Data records

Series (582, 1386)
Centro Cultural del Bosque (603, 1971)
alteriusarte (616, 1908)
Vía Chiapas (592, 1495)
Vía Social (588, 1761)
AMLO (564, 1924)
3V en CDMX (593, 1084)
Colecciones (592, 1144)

= Task goal =
Every line from the one containing "Vía Chiapas (592, 1495)" through the final line of the data above is to be restated word for word, and nothing more.

= Result =
Vía Chiapas (592, 1495)
Vía Social (588, 1761)
AMLO (564, 1924)
3V en CDMX (593, 1084)
Colecciones (592, 1144)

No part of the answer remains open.